Computer Graphics World

| May 01, 2001 | DOYLE, AUDREY | COPYRIGHT 2001 PennWell Publishing Corp. This material is published under license from the publisher through the Gale Group, Farmington Hills, Michigan.  All inquiries regarding rights should be directed to the Gale Group. (Hide copyright information)Copyright

ANIMATORS OF THE SCI-FI SERIES DUNE FIX THE FLAWS IN A LIVE-ACTION SHOOT

Nobody likes to work under the constraints of a tight deadline and a small budget. But in television, such limitations are common. "So, when directors and producers reach the end of a shoot and they've accomplished as much as they can with the time and money they have, they rely on effects companies to bridge the gap between what they had hoped to get on film and what they actually got," says Tim McHugh, visual-effects supervisor at Area 51 (Burbank, CA). "On Frank Herbert's Dune, that was a pretty long bridge."

Frank Herbert's Dune, which aired on the Sci Fi Channel, is a six-hour miniseries based on one of the most popular futuristic stories ever published. Besides Area 51, three other facilities created visual effects for the show: AI Effects (North Hollywood, CA); and Flat Earth and Netter Digital, both of which have since closed their doors. Originally, 250 effects shots were scheduled for the miniseries, but by the time principal photography finished, that number had grown to more than 500.

"As the footage started coming in, our jobs grew bigger," says Frank Isaacs, CEO and effects supervisor at AI Effects. It also quickly became apparent that the facilities would not only be handling the shots they'd been hired to work on, but that the work would become more involved in order to compensate for time and money shortfalls in production.

Offtrack

For the show's "Hunter-Seeker" sequence, AI Effects was asked to model and animate a CG robotic dart (the Hunter-Seeker) and composite it into live-action footage. The Hunter-Seeker--which AI Effects' Michael Hoover created in NewTek's LightWave on NT-based PCs--travels from an intricately designed wall, stops in front of the veiled face of a maiden, moves across the room to confront the main character, Paul, and extends a poisonous needle toward his eye.

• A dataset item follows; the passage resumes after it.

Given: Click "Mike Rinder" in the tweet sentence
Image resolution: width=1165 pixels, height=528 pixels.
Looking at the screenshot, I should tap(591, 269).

According to Isaacs, this sequence was more involved than originally anticipated because AI Effects received very little camera information from which to work. As he explains, a sequence in which a moving 3D CG element must interact with characters or objects in moving 2D footage ideally should be shot with a camera outfitted with a motion-controlled rig that records the camera's movements. The visual-effects artist would import the camera-movement information into the tracking software, feed the tracking data into the 3D animation package, and use the software's virtual camera to animate the CG element based on the tracking data. Because the virtual camera would now be moving perfectly in sync with the real camera, it would look as though the CG element was part of the original shot.